Ojalá que logremos negociar algo que nos permita seguir operando con tranquilidad en esos campos. Pero, por supuesto, también tenemos que seguir diversificando mercados, profundizando acuerdos de libre comercio e inversión y buscando atracción de inversión extranjera directa con otros socios. Aquí, particularmente importante va a ser la Unión Europea, que ya tenemos un acuerdo de asociación, el este asiático con el que tenemos que seguir utilizando lazos comerciales y de inversión y América Latina. Con todos estos países tenemos que explorar nuevos mercados y también nuevas oportunidades para traer inversión extranjera directa», explicó Cubero.
Finalmente, la socia fundadora de Catrade Consulting Group, Viviana Santamaría, advirtió que no es buena idea que el país intente resolver esta situación mediante reclamos ante instancias internacionales.
«Costa Rica sigue teniendo la posibilidad de elevar este tema en el marco del CAFTA -del tratado del libre comercio-, que tiene un mecanismo de resolución de diferencias porque hay un incumplimiento claro del tratado y, si quisiera, algunos países han hecho el intento de escalarlo a nivel de OMC (Organización Mundial del Comercio). Sin embargo, aquí yo quiero hacer un llamado en el sentido de que sobre la base del entorno en el que nos encontramos, de la posición que tenemos y del avance de las negociaciones y que no estamos ante un gobierno de Estados Unidos si se puede llamar «normal», como con los que hemos negociado en otras oportunidades, creo que no es una buena idea escalar cualquiera de estas incomodidades a nivel de los mecanismos de solución de diferencias.

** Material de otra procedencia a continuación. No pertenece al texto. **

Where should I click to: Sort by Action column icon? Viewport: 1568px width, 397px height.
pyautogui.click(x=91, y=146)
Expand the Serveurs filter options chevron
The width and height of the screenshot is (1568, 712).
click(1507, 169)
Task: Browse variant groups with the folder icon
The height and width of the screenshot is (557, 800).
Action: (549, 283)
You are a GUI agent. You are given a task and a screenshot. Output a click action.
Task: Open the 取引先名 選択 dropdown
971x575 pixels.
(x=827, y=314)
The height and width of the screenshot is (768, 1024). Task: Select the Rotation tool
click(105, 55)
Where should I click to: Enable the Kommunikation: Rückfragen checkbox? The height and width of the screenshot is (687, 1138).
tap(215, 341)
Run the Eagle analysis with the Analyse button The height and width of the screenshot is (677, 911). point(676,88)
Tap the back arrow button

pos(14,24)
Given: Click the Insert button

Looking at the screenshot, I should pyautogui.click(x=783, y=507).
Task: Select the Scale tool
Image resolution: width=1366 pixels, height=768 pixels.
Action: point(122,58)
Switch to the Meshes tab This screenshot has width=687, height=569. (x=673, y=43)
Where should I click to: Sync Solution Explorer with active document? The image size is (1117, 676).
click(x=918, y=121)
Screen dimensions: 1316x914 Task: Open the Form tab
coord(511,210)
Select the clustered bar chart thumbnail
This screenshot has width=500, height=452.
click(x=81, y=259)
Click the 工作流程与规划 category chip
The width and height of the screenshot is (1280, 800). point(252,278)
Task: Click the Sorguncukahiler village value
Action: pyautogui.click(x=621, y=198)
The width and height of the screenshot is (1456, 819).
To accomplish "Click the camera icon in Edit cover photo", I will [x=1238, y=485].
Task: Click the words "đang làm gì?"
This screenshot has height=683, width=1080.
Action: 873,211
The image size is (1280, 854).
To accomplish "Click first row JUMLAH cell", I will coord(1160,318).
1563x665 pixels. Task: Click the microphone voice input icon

Primero, porque en el caso de los mecanismos de solución de diferencias de la OMC, Estados Unidos ha sido claro en que no los ha querido acatar o si decide escalarlo al órgano de apelación, no hay órgano de apelación, entonces caemos ahí en un limbo jurídico. Dos, si es en el marco del CAFTA, hay que valorar muy bien los pros y los contras y cuántas posibilidades tendríamos de ganar en un panel a ese nivel y si no nos podría salir, como dicen por ahí en la calle, más caro el caldo que los huevos. Así que, habría que valorar muy bien y sopesar cuál es el beneficio. Quizás aquí la línea es seguir negociando, en la medida de lo posible atender los requerimientos de Estados Unidos y tratar de revertir, por lo menos, de ese 15% al 10%», añadió la experta.